[DATA LISTING]:
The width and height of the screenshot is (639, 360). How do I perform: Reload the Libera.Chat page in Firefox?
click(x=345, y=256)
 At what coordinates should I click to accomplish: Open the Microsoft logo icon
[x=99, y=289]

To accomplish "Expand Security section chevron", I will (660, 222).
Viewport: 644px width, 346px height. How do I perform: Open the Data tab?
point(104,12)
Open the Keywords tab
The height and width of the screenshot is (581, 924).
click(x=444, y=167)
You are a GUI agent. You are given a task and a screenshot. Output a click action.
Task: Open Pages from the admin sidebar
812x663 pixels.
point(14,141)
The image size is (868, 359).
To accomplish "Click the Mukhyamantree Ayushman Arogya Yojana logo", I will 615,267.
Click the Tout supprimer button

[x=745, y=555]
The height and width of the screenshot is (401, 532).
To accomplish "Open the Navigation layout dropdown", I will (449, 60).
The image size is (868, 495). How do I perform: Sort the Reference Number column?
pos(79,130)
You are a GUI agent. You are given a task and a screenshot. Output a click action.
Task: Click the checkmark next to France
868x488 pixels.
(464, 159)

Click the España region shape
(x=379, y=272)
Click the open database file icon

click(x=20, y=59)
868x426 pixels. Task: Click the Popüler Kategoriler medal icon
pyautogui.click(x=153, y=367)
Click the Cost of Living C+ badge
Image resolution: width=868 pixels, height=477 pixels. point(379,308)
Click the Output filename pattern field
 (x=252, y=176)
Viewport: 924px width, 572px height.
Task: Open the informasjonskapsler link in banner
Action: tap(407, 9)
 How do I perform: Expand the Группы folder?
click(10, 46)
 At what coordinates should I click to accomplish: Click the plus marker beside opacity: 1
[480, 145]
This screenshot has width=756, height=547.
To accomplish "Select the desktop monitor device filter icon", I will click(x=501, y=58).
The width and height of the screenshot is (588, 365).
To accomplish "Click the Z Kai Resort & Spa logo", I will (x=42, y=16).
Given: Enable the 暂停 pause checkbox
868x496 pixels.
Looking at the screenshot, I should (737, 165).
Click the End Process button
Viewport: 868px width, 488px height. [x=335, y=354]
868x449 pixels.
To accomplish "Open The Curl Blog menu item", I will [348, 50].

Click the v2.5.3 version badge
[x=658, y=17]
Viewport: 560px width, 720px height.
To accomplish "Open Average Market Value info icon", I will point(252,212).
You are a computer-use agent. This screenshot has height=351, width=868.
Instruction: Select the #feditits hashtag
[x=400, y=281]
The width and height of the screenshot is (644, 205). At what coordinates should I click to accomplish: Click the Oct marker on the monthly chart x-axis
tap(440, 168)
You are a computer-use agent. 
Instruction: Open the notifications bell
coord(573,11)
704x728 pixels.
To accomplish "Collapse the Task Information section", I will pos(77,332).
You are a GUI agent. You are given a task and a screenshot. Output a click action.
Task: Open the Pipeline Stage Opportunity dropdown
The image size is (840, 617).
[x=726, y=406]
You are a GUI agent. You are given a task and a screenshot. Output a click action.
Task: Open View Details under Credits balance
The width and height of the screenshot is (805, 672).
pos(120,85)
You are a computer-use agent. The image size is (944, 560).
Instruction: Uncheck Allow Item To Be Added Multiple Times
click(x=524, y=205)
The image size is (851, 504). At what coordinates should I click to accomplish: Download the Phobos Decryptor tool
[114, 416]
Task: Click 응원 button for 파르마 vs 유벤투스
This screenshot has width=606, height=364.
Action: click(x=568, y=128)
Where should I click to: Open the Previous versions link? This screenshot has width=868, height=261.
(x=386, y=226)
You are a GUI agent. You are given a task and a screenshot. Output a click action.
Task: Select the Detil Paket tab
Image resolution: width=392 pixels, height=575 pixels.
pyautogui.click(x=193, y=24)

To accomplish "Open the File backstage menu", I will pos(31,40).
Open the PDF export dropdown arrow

[YOUR TASK]: Look above for the line containing "704x728 pixels." and the line containing "Task: Click 응원 button for 파르마 vs 유벤투스". Transcribe both, with the lines between them, exactly.

[EXERCISE SOLUTION]:
704x728 pixels.
To accomplish "Collapse the Task Information section", I will pos(77,332).
You are a GUI agent. You are given a task and a screenshot. Output a click action.
Task: Open the Pipeline Stage Opportunity dropdown
The image size is (840, 617).
[x=726, y=406]
You are a GUI agent. You are given a task and a screenshot. Output a click action.
Task: Open View Details under Credits balance
The width and height of the screenshot is (805, 672).
pos(120,85)
You are a computer-use agent. The image size is (944, 560).
Instruction: Uncheck Allow Item To Be Added Multiple Times
click(x=524, y=205)
The image size is (851, 504). At what coordinates should I click to accomplish: Download the Phobos Decryptor tool
[114, 416]
Task: Click 응원 button for 파르마 vs 유벤투스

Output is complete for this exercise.